[[ SUPPLIED RECORDS, beginning ]]

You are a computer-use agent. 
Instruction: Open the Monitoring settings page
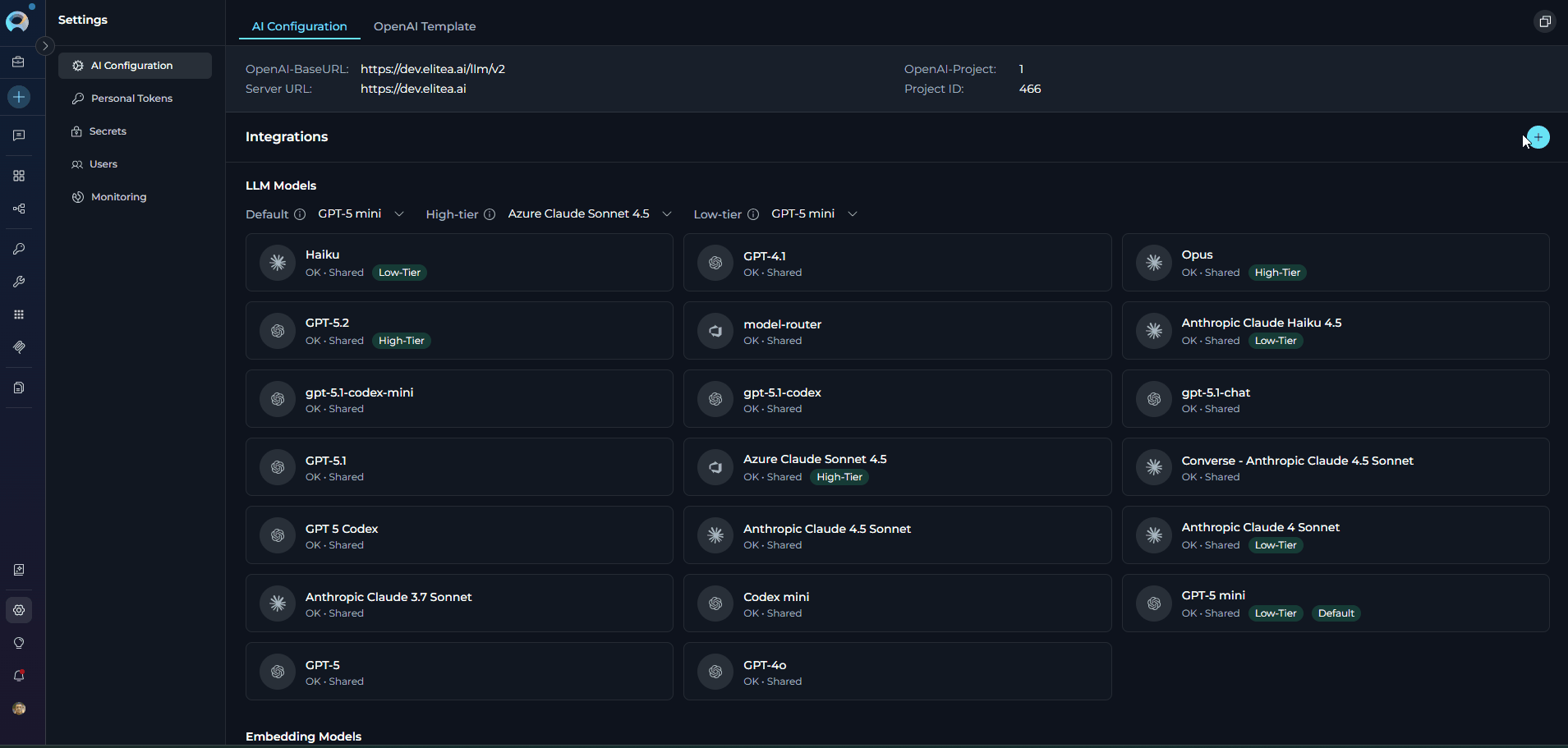[118, 197]
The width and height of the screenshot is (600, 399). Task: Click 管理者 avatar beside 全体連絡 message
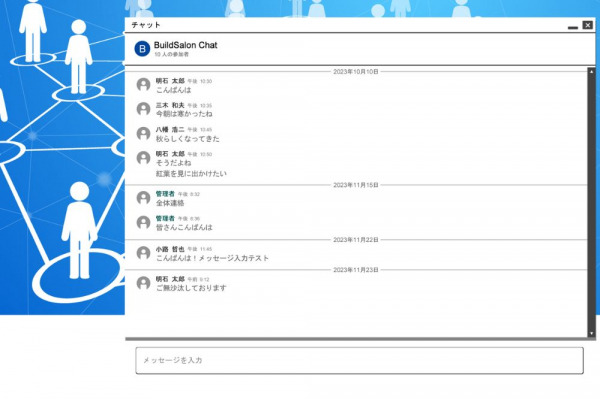tap(143, 198)
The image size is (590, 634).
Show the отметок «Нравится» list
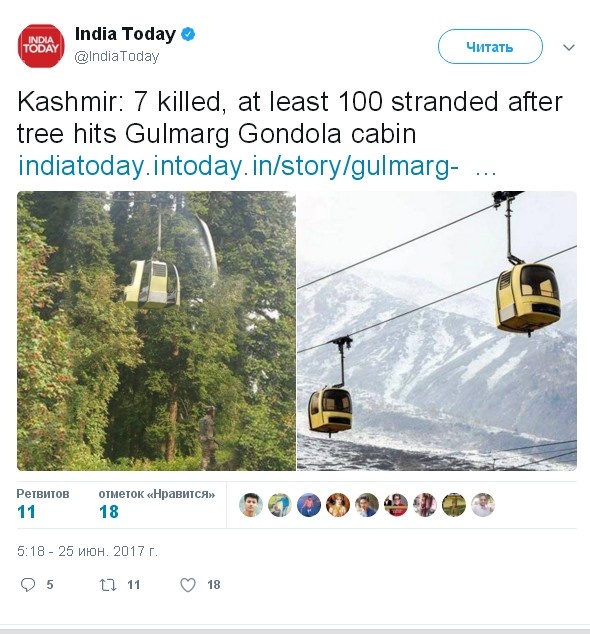[157, 504]
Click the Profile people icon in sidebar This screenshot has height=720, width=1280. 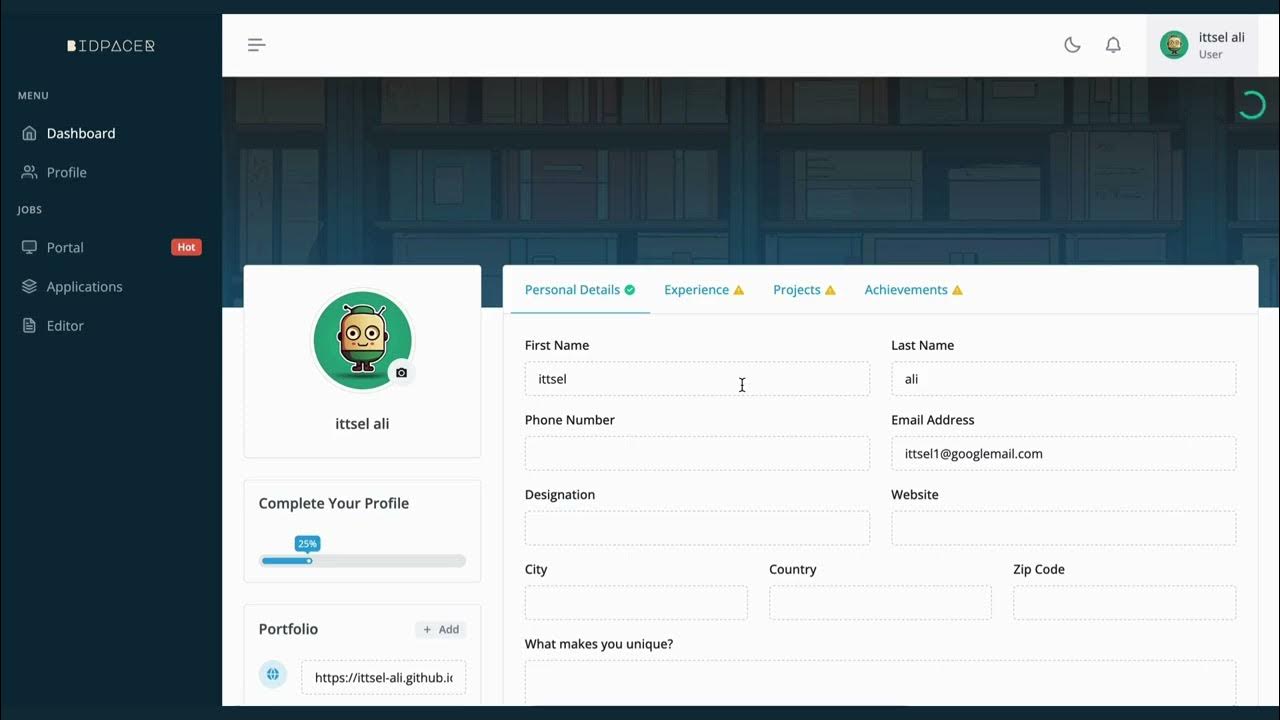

[[ SUPPLIED RECORDS, end ]]

== REQUIRED WORK ==
Retype the lines from the one containing "The width and" down to the last line of the records, both included, exactly and nothing more. Pictures stay out.

== YOUR SOLUTION ==
The width and height of the screenshot is (600, 399). Task: Click 管理者 avatar beside 全体連絡 message
tap(143, 198)
The image size is (590, 634).
Show the отметок «Нравится» list
[157, 504]
Click the Profile people icon in sidebar This screenshot has height=720, width=1280. 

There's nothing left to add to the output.